Supplied passage below:

Magnesium is an essential mineral (i.e. it MUST be provided from our diet as the body is unable to synthesise it) and is known as the “universal mineral” because it plays an important role in so many metabolic reactions (over 300) both as a mineral and a co-factor for enzymatic reactions. 

The adult human body contains about 25 grams of magnesium of which:

  • Over 60% of all the magnesium is found in the skeleton
  • 27% is found in muscle
  • 6% to 7% is found in other cells
  • Less than 1% is found outside of cells

Magnesium is known to play a key role in MANY biological processes that influence sports performance too. So, in this episode we discuss its importance in:  

  • Muscle function
  • Glucose metabolism
  • Energy production

We then consider the effects of Magnesium status on running performance and delve into potential risk factors for suboptimal Magnesium levels including:

  • Diet
  • Stress
  • Medication
  • Age

We then move on to focus on key nutritional interventions to support optimal Magnesium status e.g. 

  • Increase intake of magnesium rich foods
  • Reduction of foods and beverages that may limit magnesium absorption from the digestive tract
  • Magnesium supplementation

(04:13)

Magnesium is an essential mineral involved in over 300 metabolic reactions within the body. It is also a very important mineral for a runner for many reasons including:

  • Muscle function
  • Glucose metabolism
  • Energy production

BUT it is a mineral that is often neglected. Some studies have found that the dietary intake of magnesium is often low in athletes and yet it is thought that the magnesium demands of an athlete could be up to 10 to 20% higher than in the general population. 

(08:06)

Looking at Magnesium’s importance for the runner in more detail i.e.:

1) The muscle contraction/relaxation cycle – magnesium acts as a natural calcium blocker

2) Glucose metabolism – magnesium is influential in 3 key ways: 

  • It helps regulate glucose homeostasis 
  • It regulates glucose phosphorylation 
  • It acts as the cofactor for several key enzymes including pyruvate hydrogenase - required for metabolic flexibility

3) Energy production – ATP (the body’s energy currency) needs to be bound to Mg to be biologically active. 

(17:39)

Compromised magnesium status could affect running performance in several ways including:

  • Fatigue – linked to poor energy production
  • Muscle weakness and damage – due to poor muscle function
  • Reduced glucose breakdown – leading to poor energy production
  • Restless leg syndrome – due to poor muscle relaxation

So, if you are experiencing any of these symptoms, it might be worth having your magnesium levels tested to determine, or hopefully rule out, a magnesium insufficiency or deficiency.

(24:10)

What are the risk factors for suboptimal magnesium levels? Well, there are many, some of which are within our control and others that are outside of our control.

Risk factors within our control include:

  • Diet – low in foods containing magnesium, high in alcohol/coffee/fizzy drinks leading to poor absorption of magnesium
  • Overhydration – increased excretion of Magnesium in urine
  • Stress – depleted magnesium availability
  • Pharmaceutical medications e.g. laxatives and diuretics – increased excretion of Magnesium

Risk factors outside of our control include:

  • Age – older individuals thought to have a lower magnesium intake
  • Certain health conditions e.g. inflammatory bowel disease – interferes with digestion and absorption of magnesium 

(33:26)

End of Supplied passage.
Dataset content below:

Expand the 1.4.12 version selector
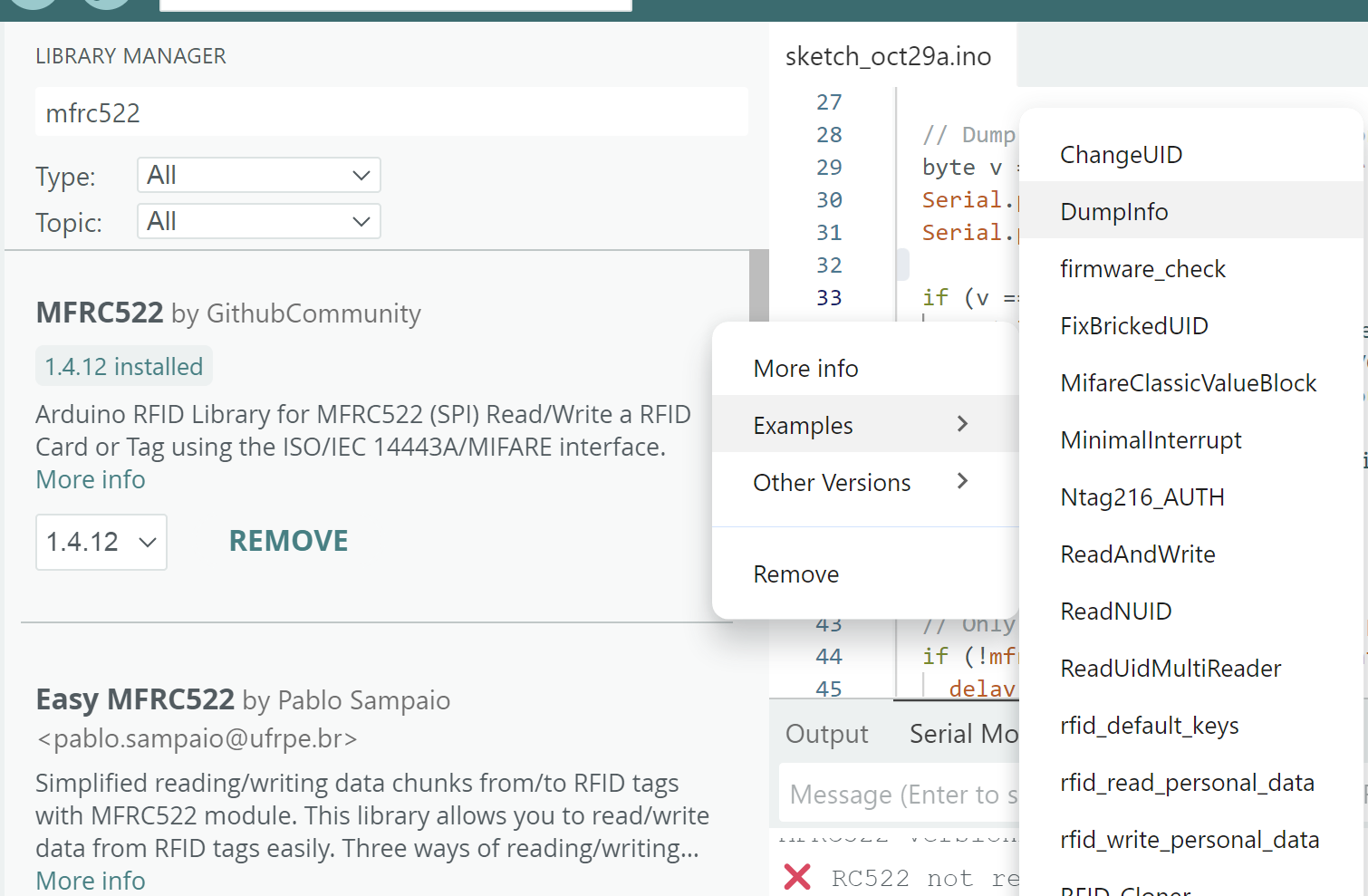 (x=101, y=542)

End of Dataset content.
Dataset content below:

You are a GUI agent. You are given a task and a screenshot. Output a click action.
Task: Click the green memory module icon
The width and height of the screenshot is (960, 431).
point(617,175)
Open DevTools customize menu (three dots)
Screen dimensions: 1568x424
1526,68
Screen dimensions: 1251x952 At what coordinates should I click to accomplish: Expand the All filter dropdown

End of Dataset content.

Change "running performance" to "athletic performance" in the magnesium text from "We then consider" up to and including "Magnesium status e.g.", and write out that part. Work only from the magnesium text.

Response to this exercise>
We then consider the effects of Magnesium status on athletic performance and delve into potential risk factors for suboptimal Magnesium levels including:

  • Diet
  • Stress
  • Medication
  • Age

We then move on to focus on key nutritional interventions to support optimal Magnesium status e.g.